Sadly, especially for those languishing on housing waiting lists, or unable to get on the housing ladder across the Mearns, the Scottish Government’s record on housing is not really one to be proud of, and does not stand up to scrutiny.

For example, their original commitment was to build thirty thousand socially rented homes by March 2016. When it became apparent that this was unachievable, they changed the terminology so that it would be thirty thousand ‘affordable’ homes.

The obligation to deliver these homes for social rent was always going to be a challenge when it is placed against the backdrop of disproportionate cuts to the housing budget, that the Cabinet Secretary for Finance chose to make. By the time the housing budget was topped up again, progress had been lost, homes had not been built, and confidence among construction firms had evaporated.

To put this into perspective, it is widely recognised that we need to construct twenty five thousand homes every year across all tenures, for example, for sale, social rent, mid-market rent etc in order to keep pace with demand.

And herein lies another issue. Housing is an area of complex policy making, it is not enough to simply focus on one tenure and hope that somehow other housing sectors will magically resolve the overall shortfall in demand. It has not happened in the past, and it is ludicrous to suggest that it will happen now.

The Housing Minister makes great play about innovative funding mechanisms to encourage construction, but there is a significant point to be made here. The substantial sums of money that the Scottish Government use for schemes such as ‘Help to Buy’ and others, were actually allocated to Scotland from the Treasury of the Westminster Government; it has not been secured by careful negotiation with private investors.

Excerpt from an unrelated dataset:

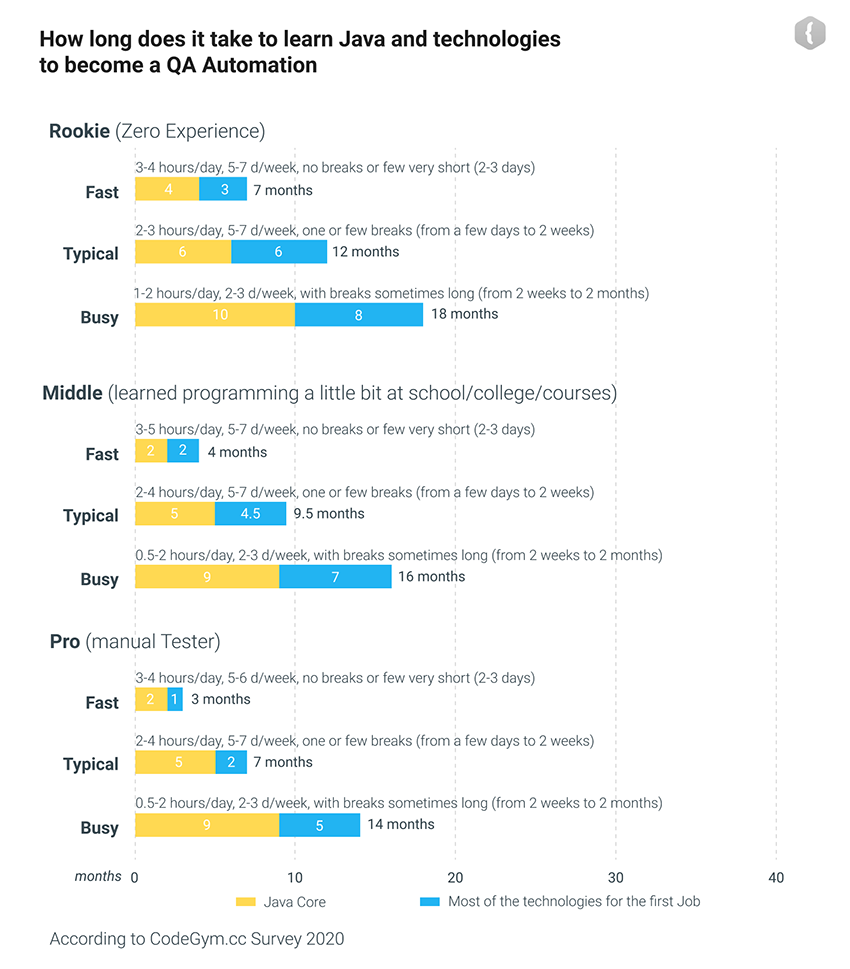Click the Pro Fast blue bar showing 1
The image size is (850, 969).
[x=175, y=700]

And here lies another problem. On one hand the SNP wish to court the private sector to fund housing construction, but on the other hand they bring forward legislation which includes rent controls. Of course, in areas of high rent such as the north east, this might seem like a welcome move, but the real way to tackle high rents is not to hit the private sector with a legislative cosh, but to build more houses, give people more choice and let the landlords compete for business with lower rents and higher standards.

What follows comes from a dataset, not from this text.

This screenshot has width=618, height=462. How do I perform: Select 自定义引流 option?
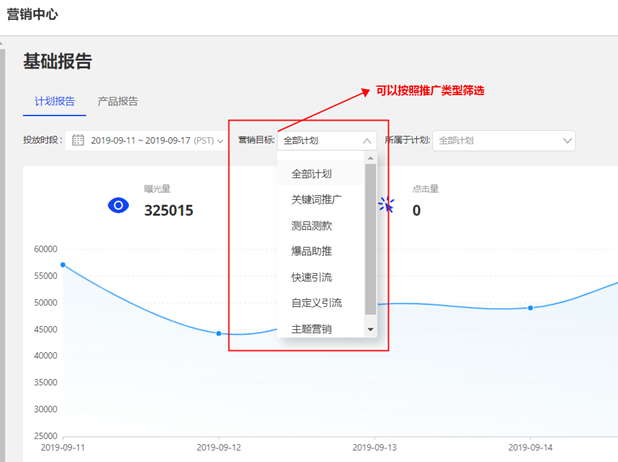pyautogui.click(x=316, y=303)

As it stands, the kind of legislation proposed by the Scottish Government is going to drive outside investment away from Scotland and towards other parts of the UK where outdated and simplistic policy ideas are being abandoned in favour of new and radical ways of drawing in private investment to the rented housing sector.

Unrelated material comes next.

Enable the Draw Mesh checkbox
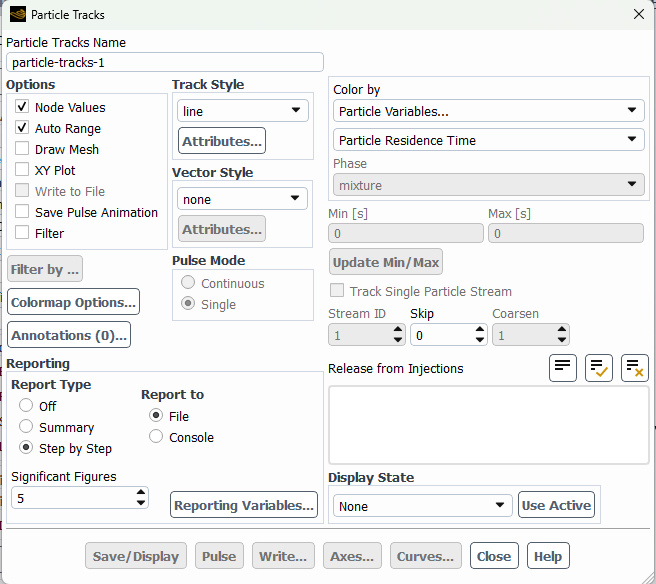 coord(22,149)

If home seekers are going to meet their housing needs and their aspirations for their tenure of choice, and statistics show that home ownership remains by far the preferred option, then Government can, and should play a role in that.

However, that would take the kind of sophisticated understanding of housing that the Scottish Government has failed to demonstrate.

It means ensuring that the planning system is fit for purpose and that applications are not bogged down for weeks, months and even years in a process where the outcome is too often deeply uncertain.

It means encouraging investment in construction across all tenures, and that means securing inward investment by demonstrating that Scotland is a good place to do business; a place that offers a safe trading environment for the long term and not somewhere that simply pays lip service to the private sector and then promotes legislation which makes the private sector too nervous to invest.

It also means that the Scottish Government cannot simply indulge in playing the numbers game for the headlines. There is no point in building the kind of houses people do not want to live in, simply to try and meet the numbers that appear to simply have been plucked out of the air.

When the SNP promised thirty thousand homes for social rent, they were never going to achieve it. Now they are promising to surpass that on a grand scale and deliver fifty thousand affordable homes.

They do not tell us just how they are going to achieve that when they failed previously, but it should sound a note of caution that building houses in manifestos is an entirely different thing to building houses in our communities. People need places to live, not excuses.